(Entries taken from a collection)
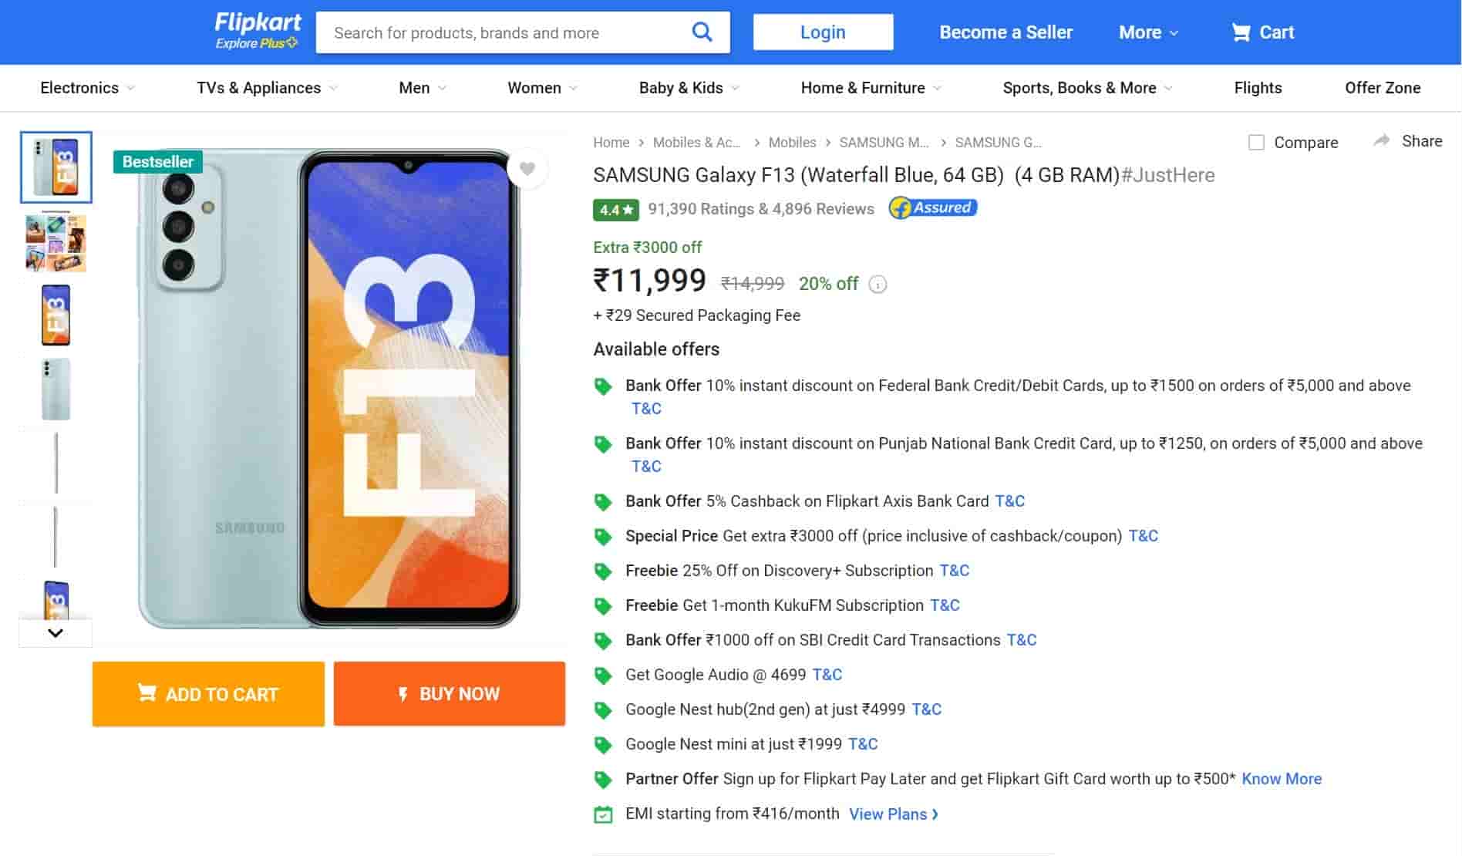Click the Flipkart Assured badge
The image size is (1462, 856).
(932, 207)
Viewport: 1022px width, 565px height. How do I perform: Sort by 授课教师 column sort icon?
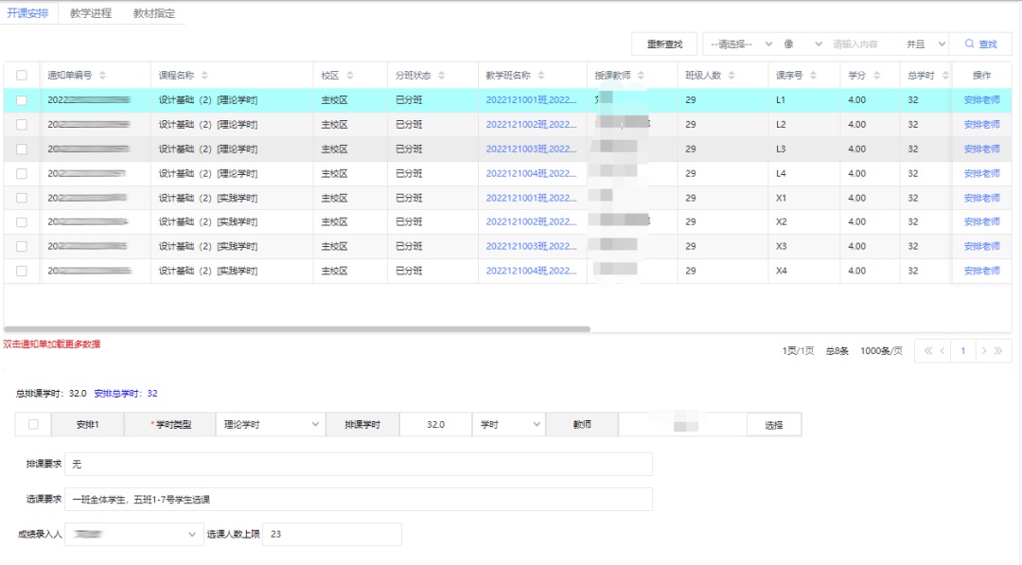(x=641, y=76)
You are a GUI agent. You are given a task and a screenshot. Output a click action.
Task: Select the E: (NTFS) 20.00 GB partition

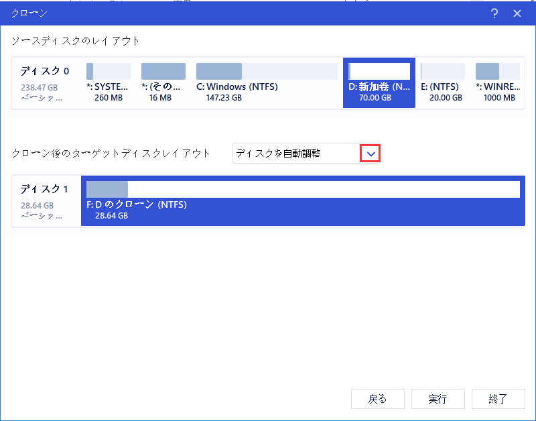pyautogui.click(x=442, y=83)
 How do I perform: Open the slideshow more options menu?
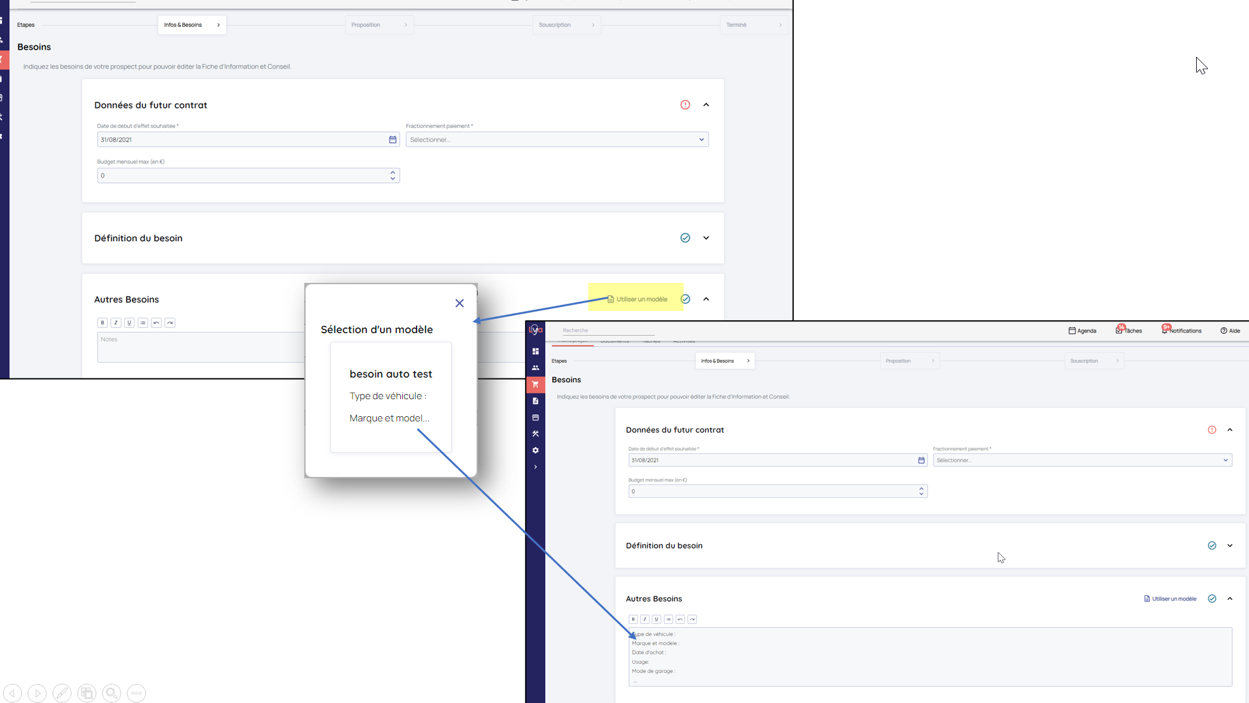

- Exercise aim:
Reproduce exactly, and only, the lines from the one containing "Viewport: 1022px width, 565px" through the last line of the records above, both included, leaving out any pictures.

- Your response:
Viewport: 1022px width, 565px height. How do I perform: Sort by 授课教师 column sort icon?
(x=641, y=76)
You are a GUI agent. You are given a task and a screenshot. Output a click action.
Task: Select the E: (NTFS) 20.00 GB partition

pyautogui.click(x=442, y=83)
 How do I perform: Open the slideshow more options menu?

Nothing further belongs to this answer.